Work request:
Output only the lines from the start of the entries through the line holding "Task: Uncheck the Valg av revisor checkbox". Each line must match the original exactly.

Recorded data:
▬▬▬▬▬▬

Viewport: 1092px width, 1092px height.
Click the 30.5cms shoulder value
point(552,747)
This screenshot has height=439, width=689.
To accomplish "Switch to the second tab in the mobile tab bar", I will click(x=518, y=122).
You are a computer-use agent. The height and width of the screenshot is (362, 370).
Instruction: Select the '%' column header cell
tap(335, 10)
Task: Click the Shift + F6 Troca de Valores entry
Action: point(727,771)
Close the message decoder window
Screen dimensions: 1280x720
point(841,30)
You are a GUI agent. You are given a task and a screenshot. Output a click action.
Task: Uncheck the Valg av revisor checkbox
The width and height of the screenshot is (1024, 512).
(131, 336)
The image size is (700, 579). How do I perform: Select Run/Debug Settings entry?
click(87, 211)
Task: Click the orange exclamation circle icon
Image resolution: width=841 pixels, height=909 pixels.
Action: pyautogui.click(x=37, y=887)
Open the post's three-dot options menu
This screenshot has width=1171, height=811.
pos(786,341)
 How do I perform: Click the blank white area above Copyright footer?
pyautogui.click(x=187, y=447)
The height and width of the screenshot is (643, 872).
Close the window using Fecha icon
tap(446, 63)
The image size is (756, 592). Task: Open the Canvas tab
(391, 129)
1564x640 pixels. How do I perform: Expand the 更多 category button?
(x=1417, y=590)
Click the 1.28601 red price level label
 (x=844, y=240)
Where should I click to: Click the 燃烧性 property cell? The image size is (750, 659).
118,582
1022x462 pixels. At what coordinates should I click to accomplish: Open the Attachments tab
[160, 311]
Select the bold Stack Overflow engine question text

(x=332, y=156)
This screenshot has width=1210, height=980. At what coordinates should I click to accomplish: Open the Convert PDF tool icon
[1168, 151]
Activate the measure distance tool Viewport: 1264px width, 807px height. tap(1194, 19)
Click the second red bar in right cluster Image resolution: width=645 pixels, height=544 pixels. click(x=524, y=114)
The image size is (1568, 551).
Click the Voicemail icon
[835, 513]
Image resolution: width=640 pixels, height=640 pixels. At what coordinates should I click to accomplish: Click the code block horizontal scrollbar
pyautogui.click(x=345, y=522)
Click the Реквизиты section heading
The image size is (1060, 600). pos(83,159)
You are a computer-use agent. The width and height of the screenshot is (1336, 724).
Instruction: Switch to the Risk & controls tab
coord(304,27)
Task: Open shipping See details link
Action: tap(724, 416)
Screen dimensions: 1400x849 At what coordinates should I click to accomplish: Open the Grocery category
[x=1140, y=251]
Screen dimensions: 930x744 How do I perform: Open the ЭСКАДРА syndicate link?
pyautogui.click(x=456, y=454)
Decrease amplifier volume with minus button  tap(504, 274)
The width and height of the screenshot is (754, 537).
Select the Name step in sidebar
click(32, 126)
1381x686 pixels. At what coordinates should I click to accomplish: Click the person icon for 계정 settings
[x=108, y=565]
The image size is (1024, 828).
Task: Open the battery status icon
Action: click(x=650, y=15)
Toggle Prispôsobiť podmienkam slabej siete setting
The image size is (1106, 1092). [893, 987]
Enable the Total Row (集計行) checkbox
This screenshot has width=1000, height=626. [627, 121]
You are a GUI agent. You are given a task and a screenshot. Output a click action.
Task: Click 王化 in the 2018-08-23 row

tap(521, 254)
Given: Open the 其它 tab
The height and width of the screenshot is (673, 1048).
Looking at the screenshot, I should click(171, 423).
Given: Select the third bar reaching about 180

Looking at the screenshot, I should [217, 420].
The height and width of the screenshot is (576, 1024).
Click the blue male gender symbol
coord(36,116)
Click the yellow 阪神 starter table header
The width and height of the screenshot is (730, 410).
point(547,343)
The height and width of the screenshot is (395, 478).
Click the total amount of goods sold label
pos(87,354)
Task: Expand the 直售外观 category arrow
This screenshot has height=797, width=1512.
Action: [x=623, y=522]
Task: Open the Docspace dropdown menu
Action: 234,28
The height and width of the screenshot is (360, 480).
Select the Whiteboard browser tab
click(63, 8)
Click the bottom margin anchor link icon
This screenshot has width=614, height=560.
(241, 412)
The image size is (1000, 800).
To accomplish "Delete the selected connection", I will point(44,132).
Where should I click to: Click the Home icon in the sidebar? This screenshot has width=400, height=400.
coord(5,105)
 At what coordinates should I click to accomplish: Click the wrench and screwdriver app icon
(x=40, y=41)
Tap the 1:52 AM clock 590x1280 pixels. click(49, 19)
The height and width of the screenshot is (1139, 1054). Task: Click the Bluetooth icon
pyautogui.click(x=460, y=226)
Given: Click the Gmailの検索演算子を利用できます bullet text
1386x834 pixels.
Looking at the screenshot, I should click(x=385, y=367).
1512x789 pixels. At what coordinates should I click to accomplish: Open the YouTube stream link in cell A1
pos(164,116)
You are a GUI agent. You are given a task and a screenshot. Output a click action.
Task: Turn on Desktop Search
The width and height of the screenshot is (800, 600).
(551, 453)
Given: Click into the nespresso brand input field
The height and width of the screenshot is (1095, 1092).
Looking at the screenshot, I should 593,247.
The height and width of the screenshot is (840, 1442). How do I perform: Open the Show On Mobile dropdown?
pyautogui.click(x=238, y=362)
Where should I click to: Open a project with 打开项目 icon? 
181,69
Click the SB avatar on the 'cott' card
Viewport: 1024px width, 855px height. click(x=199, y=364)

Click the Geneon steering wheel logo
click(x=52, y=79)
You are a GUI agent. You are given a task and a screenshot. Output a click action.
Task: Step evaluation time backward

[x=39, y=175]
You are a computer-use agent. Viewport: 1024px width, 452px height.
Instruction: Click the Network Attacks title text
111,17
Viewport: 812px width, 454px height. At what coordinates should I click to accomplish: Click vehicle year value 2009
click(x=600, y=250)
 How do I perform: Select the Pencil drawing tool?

▬▬▬▬▬▬

Output of the exercise:
Viewport: 1092px width, 1092px height.
Click the 30.5cms shoulder value
point(552,747)
This screenshot has height=439, width=689.
To accomplish "Switch to the second tab in the mobile tab bar", I will click(x=518, y=122).
You are a computer-use agent. The height and width of the screenshot is (362, 370).
Instruction: Select the '%' column header cell
tap(335, 10)
Task: Click the Shift + F6 Troca de Valores entry
Action: point(727,771)
Close the message decoder window
Screen dimensions: 1280x720
point(841,30)
You are a GUI agent. You are given a task and a screenshot. Output a click action.
Task: Uncheck the Valg av revisor checkbox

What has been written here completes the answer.